*TASK GOAL*. Please repeat, precisely as written, only the lines from the one containing "Where should I" through the last line of the records below, pictures omitted.

(Dataset entries)

--------------------------------------------------

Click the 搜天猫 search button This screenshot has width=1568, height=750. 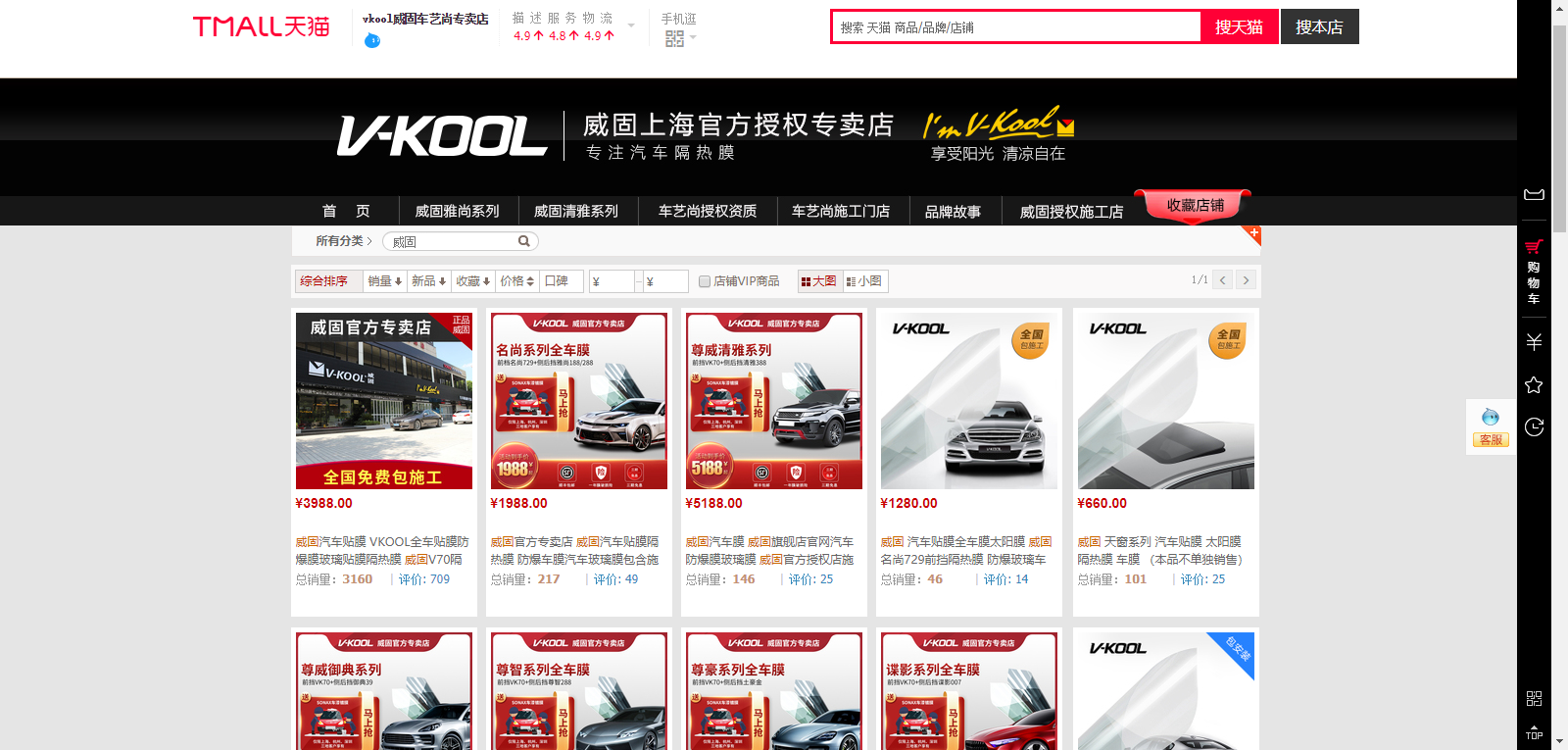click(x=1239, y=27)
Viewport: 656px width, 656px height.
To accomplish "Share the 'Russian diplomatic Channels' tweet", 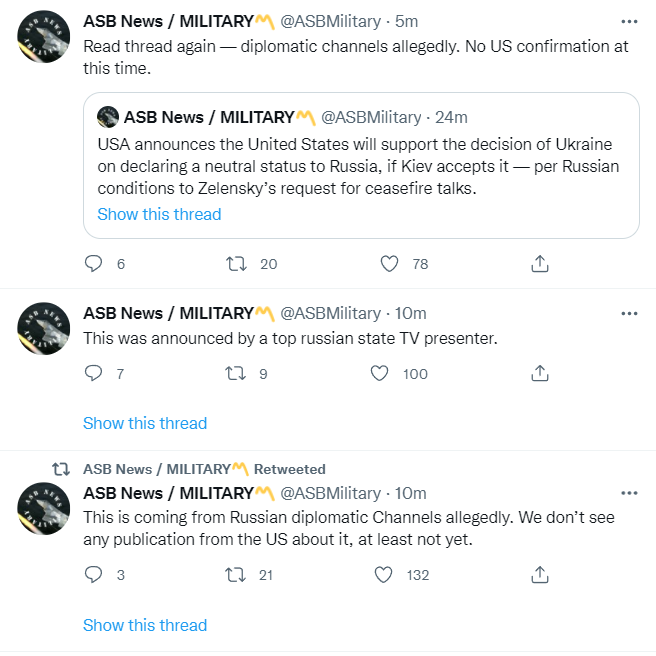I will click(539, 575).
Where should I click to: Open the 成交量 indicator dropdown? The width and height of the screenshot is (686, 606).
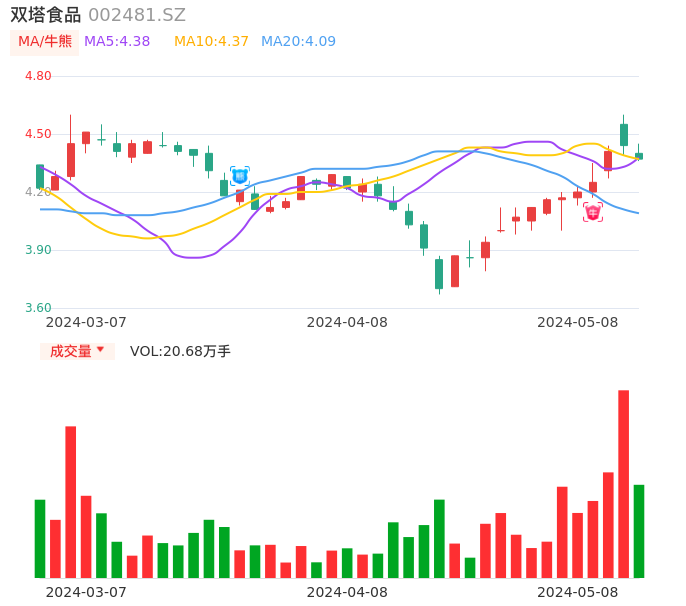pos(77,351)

--------------------------------------------------

*TASK RESULT*.
Where should I click to: Open the 成交量 indicator dropdown? The width and height of the screenshot is (686, 606).
pos(77,351)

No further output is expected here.